» TASK STATEMENT:
Your task is to filter the entries and copy every line containing the string "agent".

*** Opening DATA EXTRACTS ***

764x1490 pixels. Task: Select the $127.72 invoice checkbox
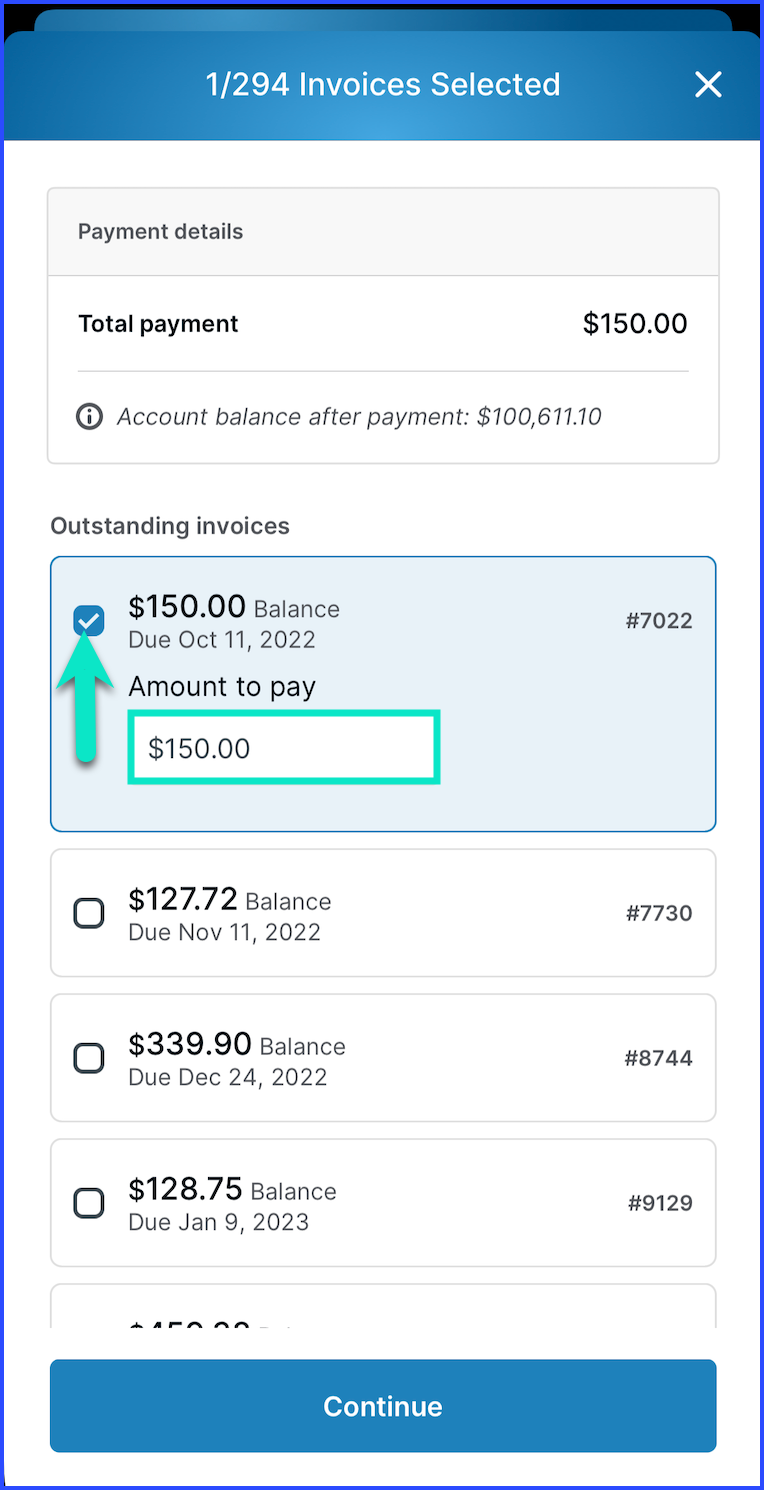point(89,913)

*** Closing DATA EXTRACTS ***
*** Opening DATA EXTRACTS ***

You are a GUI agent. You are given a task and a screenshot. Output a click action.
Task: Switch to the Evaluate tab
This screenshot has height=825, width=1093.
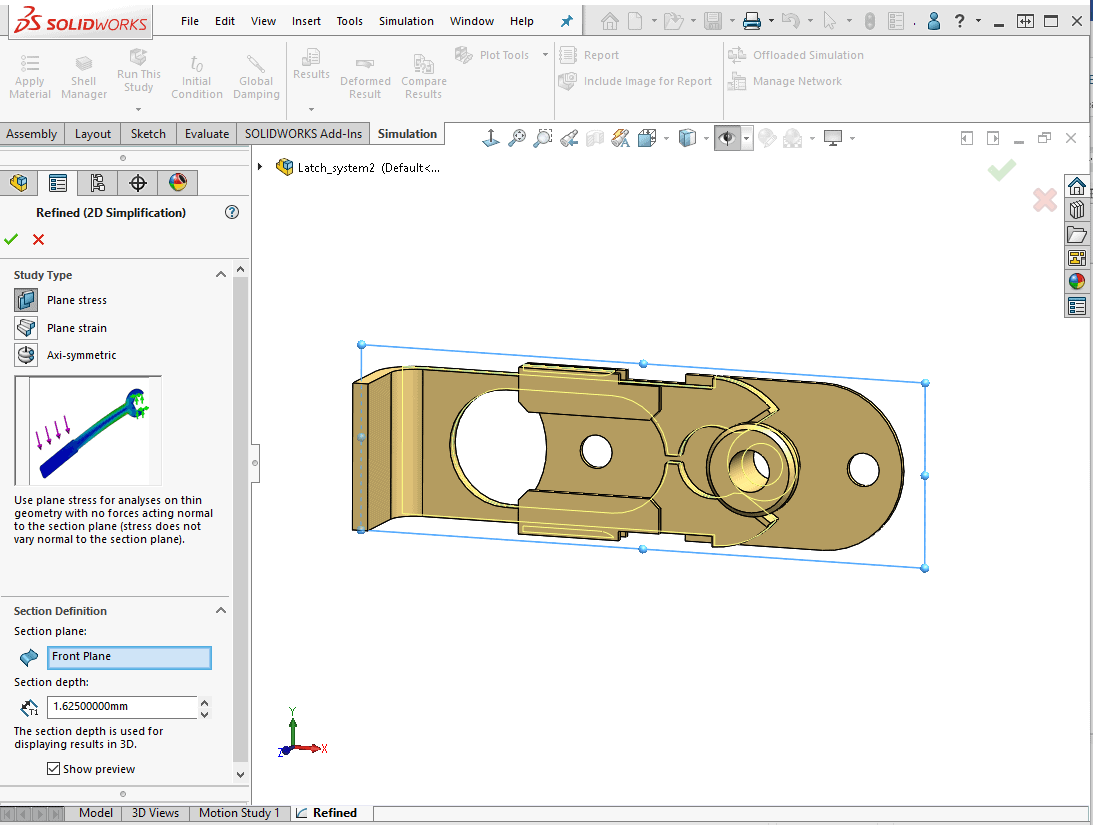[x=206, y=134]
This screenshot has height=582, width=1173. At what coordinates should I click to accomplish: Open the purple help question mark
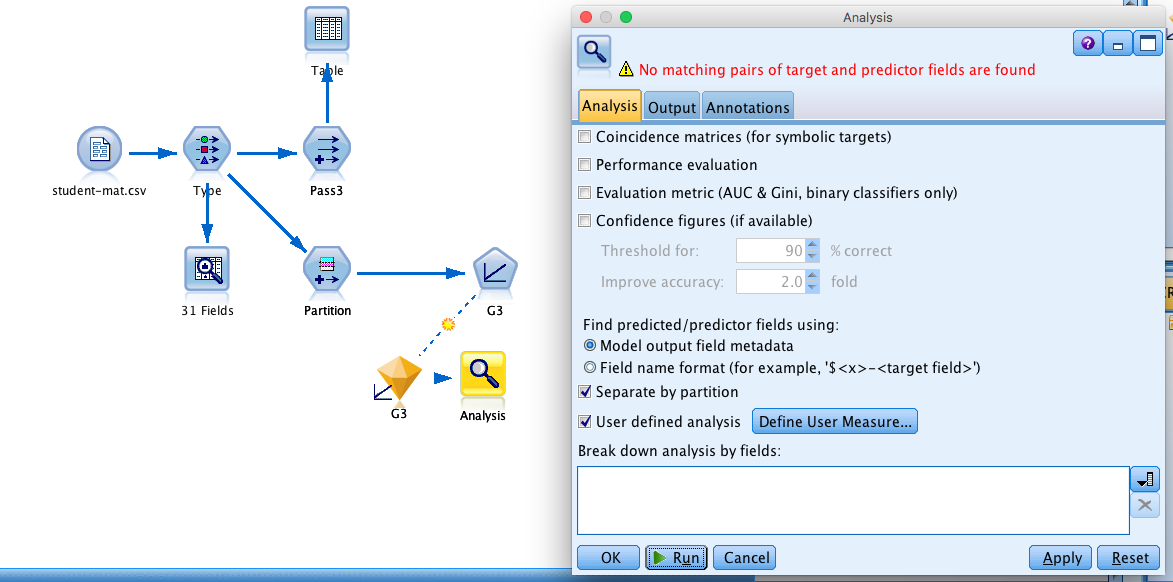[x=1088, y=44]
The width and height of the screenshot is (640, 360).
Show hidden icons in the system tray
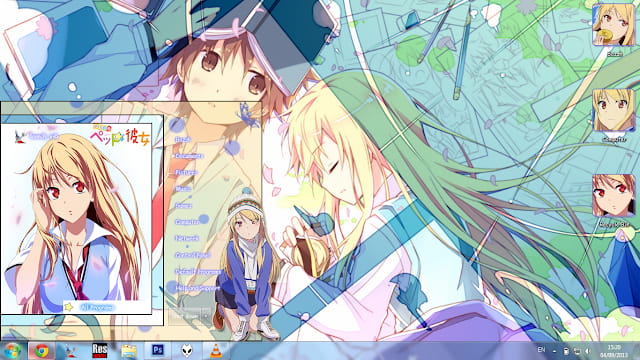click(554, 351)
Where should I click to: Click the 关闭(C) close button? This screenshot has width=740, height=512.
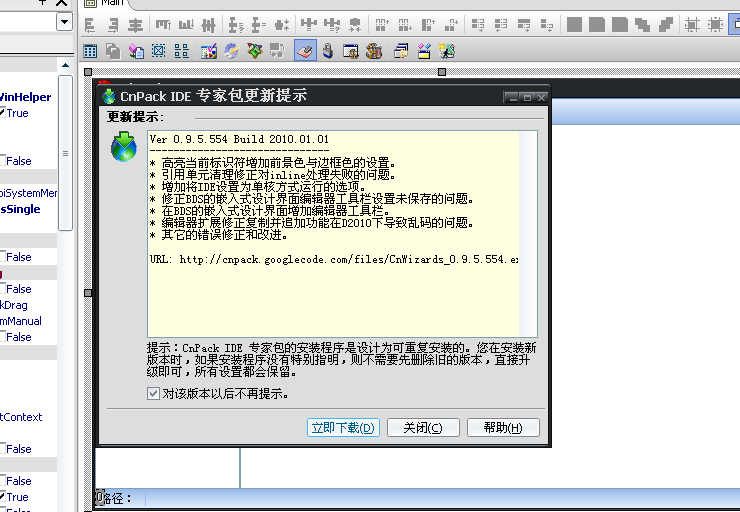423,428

*** Closing DATA EXTRACTS ***
*** Opening DATA EXTRACTS ***

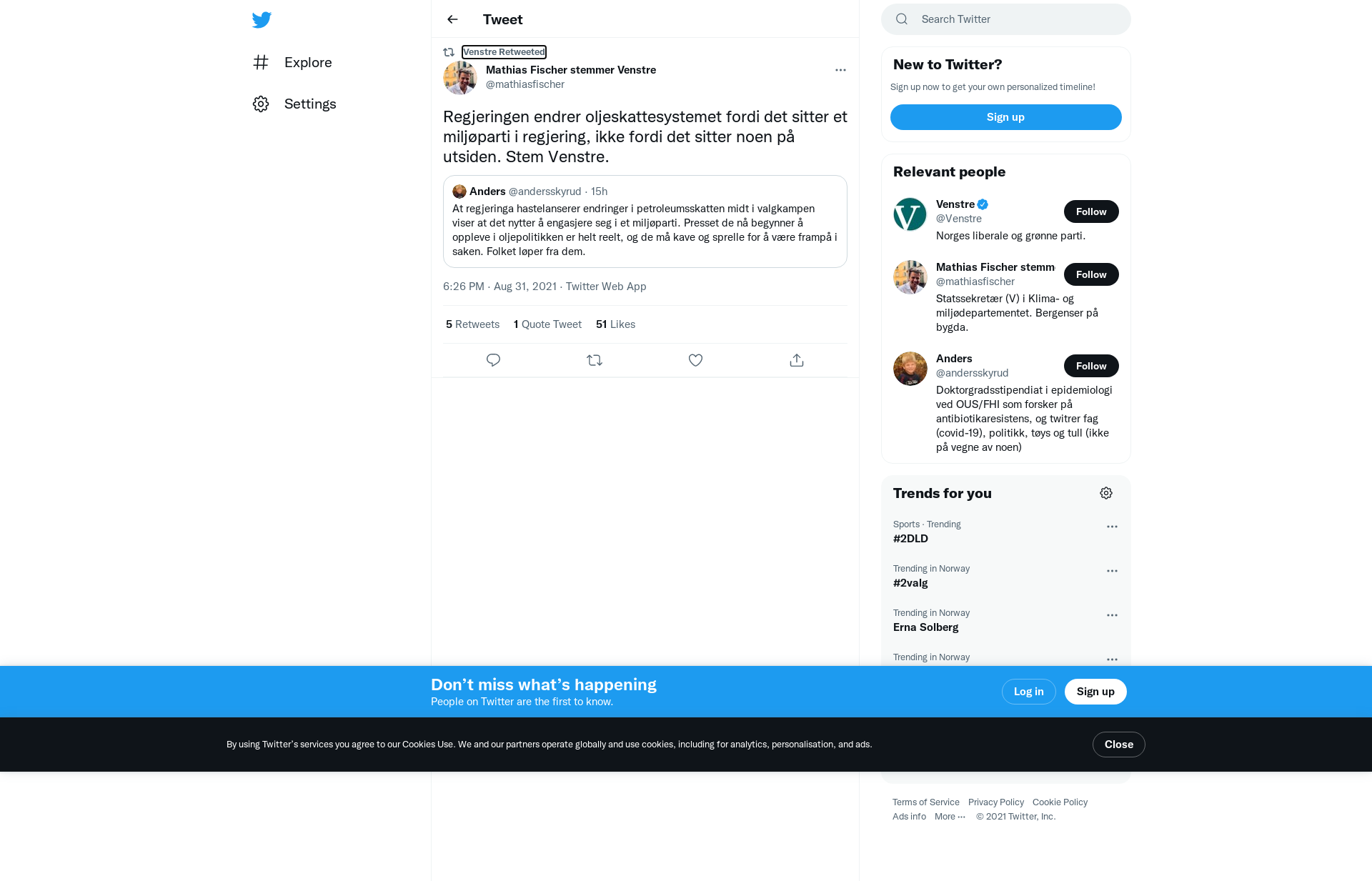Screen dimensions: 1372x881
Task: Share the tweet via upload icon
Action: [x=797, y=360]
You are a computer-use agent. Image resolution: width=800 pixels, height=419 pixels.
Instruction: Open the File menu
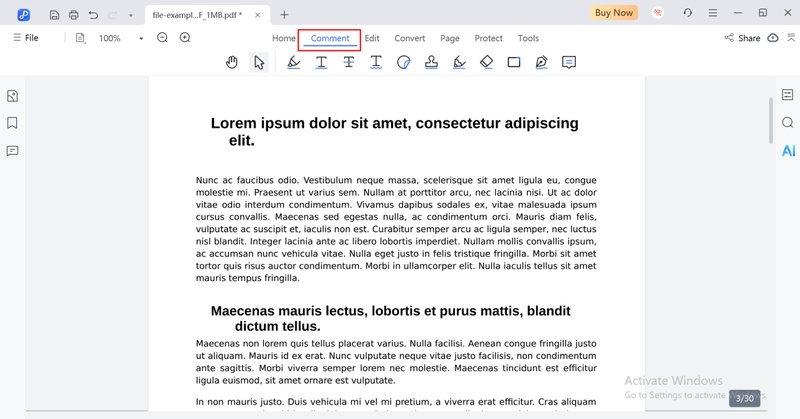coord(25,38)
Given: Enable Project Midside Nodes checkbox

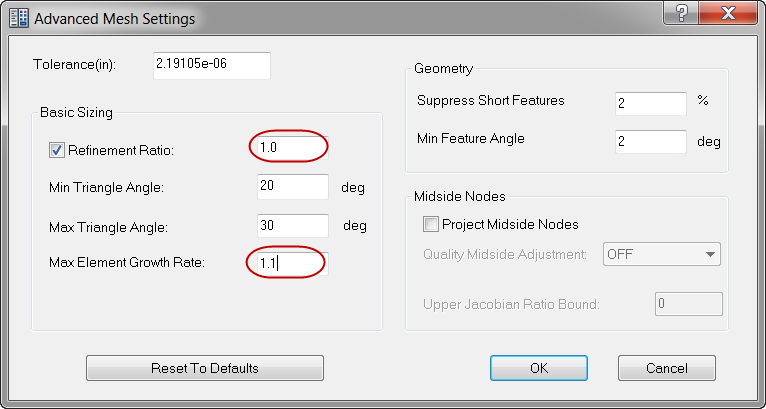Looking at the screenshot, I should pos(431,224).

*** Closing DATA EXTRACTS ***

» WORKED SOLUTION:
You are a GUI agent. You are given a task and a screenshot. Output a click action.
You are a computer-use agent. Image resolution: width=800 pixels, height=419 pixels.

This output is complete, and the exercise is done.